Author: Honarvar B, Odoomi N, Moghadami M, Afsar Kazerooni P, Hassanabadi A, Zare Dolatabadi P, Farzanfar E, Lankarani K

Theme: Epidemiology & Public Health Research Year: 2015

Iran has the highest rate of opiate use worldwide. However, most opiate users are not screened for hepatitis virus infections. This study aimed to provide accurate, detailed data on the size of the opiate user population at risk of developing these infections.
This seroprevalence study was conducted in the city of Shiraz, southern Iran. All participants were screened for HBV, HCV and HIV infection. The data were analyzed with SPSS.

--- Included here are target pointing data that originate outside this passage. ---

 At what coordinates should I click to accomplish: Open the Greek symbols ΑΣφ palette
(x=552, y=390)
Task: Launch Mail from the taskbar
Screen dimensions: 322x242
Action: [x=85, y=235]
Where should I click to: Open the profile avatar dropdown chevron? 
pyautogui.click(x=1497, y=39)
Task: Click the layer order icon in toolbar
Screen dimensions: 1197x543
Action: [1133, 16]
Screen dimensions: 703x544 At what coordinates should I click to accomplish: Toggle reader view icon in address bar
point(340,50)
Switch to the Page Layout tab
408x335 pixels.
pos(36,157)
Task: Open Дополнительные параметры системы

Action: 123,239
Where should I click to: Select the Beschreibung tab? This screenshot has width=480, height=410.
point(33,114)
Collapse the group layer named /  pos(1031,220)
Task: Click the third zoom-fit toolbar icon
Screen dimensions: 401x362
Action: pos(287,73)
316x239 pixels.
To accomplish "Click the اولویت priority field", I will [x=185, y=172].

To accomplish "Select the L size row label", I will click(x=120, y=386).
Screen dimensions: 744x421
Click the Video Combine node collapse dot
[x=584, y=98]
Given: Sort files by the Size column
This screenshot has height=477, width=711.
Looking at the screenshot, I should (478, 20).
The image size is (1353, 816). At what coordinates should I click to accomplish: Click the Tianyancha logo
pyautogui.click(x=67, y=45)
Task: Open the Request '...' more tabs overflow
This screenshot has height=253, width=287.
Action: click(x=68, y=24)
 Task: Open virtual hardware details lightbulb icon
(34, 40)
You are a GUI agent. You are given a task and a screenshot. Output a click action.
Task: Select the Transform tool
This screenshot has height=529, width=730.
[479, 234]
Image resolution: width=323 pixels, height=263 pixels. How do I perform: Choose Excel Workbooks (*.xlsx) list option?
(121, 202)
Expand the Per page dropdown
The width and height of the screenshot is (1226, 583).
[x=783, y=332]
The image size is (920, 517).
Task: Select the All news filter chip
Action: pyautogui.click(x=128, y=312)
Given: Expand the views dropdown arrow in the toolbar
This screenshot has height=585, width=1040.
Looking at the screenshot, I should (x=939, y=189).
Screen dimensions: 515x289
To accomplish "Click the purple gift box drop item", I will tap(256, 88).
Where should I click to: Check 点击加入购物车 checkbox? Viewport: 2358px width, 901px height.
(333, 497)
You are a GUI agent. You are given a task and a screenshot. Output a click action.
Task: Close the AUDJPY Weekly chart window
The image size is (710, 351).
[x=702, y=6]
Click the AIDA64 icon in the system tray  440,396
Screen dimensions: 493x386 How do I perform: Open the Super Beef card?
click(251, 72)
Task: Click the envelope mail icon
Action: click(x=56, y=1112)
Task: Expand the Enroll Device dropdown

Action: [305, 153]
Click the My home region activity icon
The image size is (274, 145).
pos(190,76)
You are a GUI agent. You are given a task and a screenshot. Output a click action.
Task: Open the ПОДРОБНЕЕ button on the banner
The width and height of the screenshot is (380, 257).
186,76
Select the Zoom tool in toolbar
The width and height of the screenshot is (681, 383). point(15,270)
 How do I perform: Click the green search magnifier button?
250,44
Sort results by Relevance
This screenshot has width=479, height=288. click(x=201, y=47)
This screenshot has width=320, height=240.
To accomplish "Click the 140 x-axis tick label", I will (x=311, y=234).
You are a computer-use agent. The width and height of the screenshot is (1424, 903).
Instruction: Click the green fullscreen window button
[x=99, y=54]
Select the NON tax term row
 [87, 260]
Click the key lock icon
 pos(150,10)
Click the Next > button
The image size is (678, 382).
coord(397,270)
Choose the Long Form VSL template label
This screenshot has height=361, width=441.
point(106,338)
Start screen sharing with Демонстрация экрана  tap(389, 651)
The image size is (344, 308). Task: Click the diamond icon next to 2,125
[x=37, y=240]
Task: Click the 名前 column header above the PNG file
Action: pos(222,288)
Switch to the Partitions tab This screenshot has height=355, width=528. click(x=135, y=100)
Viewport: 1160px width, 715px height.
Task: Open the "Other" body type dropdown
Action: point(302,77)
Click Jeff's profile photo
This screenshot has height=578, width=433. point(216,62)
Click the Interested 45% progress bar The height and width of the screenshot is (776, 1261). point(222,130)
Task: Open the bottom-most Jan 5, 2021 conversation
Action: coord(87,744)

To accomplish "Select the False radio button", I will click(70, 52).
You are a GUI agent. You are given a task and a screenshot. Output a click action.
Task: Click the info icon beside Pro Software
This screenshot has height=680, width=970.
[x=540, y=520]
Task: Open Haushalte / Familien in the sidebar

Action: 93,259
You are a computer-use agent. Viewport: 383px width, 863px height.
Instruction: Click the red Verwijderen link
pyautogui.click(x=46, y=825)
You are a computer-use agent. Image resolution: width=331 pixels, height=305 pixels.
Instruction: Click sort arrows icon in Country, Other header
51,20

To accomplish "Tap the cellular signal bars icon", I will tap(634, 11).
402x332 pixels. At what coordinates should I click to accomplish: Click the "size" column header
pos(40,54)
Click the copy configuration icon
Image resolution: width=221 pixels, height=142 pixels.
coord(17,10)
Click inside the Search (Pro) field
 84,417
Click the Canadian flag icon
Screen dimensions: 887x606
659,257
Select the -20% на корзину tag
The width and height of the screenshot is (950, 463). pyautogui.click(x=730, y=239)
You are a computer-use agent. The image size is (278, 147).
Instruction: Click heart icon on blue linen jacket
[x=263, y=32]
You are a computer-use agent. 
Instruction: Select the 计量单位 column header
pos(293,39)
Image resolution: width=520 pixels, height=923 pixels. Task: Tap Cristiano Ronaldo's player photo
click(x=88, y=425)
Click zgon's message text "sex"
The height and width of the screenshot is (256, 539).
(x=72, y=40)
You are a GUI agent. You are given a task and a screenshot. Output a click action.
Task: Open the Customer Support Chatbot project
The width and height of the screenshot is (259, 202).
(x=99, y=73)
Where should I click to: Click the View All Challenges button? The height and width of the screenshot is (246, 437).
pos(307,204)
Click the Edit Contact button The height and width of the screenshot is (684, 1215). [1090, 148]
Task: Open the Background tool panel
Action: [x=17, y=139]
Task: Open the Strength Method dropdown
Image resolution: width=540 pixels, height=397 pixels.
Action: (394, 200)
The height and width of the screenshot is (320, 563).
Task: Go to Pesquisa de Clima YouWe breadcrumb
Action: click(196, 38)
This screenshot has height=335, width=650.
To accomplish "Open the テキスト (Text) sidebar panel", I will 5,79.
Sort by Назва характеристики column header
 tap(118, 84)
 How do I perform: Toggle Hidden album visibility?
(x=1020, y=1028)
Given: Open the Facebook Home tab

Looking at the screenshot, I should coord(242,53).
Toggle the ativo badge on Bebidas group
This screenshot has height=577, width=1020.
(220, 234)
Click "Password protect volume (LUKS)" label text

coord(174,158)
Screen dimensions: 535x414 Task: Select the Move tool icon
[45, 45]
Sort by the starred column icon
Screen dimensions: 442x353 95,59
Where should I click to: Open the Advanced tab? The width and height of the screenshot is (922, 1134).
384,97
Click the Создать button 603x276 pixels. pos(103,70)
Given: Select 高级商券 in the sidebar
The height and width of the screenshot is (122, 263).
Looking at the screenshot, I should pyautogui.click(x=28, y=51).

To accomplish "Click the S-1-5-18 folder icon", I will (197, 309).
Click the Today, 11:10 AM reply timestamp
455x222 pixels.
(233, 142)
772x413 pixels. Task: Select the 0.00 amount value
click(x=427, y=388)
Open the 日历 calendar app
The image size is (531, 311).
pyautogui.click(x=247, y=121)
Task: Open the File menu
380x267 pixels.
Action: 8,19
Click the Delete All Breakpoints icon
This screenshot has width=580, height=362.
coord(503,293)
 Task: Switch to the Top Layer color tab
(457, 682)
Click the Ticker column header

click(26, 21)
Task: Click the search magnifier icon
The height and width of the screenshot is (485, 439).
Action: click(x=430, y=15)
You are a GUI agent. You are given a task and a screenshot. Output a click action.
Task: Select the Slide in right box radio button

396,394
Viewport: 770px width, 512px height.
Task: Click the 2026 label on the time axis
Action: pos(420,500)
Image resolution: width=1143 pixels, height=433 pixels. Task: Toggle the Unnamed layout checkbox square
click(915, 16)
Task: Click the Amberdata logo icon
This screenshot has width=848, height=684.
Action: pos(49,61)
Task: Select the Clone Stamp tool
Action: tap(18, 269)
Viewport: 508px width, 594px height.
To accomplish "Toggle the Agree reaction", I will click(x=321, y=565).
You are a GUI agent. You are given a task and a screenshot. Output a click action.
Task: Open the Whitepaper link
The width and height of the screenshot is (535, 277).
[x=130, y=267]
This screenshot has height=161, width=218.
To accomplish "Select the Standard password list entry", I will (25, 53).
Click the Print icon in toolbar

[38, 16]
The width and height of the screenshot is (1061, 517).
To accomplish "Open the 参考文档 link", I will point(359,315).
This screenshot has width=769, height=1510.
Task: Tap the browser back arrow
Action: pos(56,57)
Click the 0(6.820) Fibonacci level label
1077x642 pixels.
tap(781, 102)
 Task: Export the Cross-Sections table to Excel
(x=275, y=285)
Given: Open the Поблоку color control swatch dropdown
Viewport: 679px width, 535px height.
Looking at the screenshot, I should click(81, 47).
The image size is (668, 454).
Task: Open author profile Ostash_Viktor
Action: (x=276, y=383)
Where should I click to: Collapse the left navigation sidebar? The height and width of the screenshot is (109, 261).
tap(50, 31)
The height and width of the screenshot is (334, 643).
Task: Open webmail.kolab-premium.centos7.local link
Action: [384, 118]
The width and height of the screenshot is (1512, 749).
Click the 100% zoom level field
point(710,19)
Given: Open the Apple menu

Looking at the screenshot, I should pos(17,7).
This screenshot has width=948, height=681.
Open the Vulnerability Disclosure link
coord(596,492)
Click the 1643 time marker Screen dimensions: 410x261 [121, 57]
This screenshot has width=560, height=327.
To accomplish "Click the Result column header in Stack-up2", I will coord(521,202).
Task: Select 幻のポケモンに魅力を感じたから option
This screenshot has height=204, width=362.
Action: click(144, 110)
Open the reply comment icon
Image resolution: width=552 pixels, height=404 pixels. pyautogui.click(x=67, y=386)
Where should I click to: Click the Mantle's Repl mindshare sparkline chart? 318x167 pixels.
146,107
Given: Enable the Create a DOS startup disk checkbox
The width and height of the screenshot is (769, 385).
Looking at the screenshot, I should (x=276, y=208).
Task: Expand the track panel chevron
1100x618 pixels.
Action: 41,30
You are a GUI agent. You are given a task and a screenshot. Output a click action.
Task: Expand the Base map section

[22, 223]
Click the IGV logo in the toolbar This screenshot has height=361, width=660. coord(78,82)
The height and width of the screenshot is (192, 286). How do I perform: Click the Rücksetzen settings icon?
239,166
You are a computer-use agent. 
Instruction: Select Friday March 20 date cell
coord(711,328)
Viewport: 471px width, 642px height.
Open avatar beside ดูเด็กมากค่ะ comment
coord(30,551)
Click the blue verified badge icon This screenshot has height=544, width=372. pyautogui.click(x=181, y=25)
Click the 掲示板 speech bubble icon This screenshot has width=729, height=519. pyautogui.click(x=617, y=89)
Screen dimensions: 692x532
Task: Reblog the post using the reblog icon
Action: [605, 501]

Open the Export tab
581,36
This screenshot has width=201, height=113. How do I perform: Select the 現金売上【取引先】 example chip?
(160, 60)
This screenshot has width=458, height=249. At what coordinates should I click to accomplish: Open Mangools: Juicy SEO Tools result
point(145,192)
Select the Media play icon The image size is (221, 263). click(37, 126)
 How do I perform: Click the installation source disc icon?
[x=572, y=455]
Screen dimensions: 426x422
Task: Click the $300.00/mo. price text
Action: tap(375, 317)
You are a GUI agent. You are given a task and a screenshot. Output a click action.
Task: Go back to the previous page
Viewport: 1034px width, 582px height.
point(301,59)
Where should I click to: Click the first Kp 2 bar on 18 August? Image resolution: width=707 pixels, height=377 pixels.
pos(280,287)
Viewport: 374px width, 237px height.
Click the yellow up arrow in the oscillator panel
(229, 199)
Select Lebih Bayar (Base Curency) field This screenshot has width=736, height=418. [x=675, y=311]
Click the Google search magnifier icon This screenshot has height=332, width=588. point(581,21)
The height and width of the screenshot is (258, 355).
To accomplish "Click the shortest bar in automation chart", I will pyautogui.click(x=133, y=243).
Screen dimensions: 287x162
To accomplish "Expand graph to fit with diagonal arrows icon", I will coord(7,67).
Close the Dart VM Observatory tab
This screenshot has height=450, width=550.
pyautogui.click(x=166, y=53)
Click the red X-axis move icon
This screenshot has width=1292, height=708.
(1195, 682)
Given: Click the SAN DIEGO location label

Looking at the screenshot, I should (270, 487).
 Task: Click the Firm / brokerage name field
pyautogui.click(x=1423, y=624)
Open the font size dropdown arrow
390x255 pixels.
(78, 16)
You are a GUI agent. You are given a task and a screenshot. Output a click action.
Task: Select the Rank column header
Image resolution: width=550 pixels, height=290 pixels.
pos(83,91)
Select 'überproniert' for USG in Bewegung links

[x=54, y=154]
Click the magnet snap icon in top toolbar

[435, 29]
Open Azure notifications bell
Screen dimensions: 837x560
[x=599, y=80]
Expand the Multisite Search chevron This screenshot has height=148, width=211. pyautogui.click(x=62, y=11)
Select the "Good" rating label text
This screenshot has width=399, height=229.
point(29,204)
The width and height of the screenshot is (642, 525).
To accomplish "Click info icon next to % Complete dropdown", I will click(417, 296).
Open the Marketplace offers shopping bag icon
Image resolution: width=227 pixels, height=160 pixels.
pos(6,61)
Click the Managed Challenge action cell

Among 569 participants, 233 (40.9%) were injection drug users (IDU), 369 (64.8%) were heterosexual, 84 (14.7%) were bisexual and 15 (2.6%) were homosexual. One hundred nine (19.1%) were HCV antibody-positive, 18 (3.1%) were HBS antigen-positive, 72 (12.6%) were HBc antibody-positive and 23 (4%) were HIV-positive. Among IDU compared to non-IDU, positivity rates for HBS antigen (5.5 vs 1.4%), HBc antibody (22.7 vs 5.6%), HCV antibody (40.3 vs 4.4%) and HIV (7.7 vs 1.4%) were higher (P < 0.05). Most patients with HBV (80.7%) and HCV infection (83.4%) were HIV-negative. In the cumulative analysis, only history of imprisonment was a statistically significant determinant of infection by HCV or HBV in opiate users. Conclusion: The current policy of screening only HIV-positive drug users for HBV and HCV in Iran misses most cases of HBV and HCV infection. We therefore recommend urgent revision of the nationwide protocol by the Ministry of Health in Iran to implement routine screening of all opiate users and especially IDU for these viruses, regardless of their HIV status.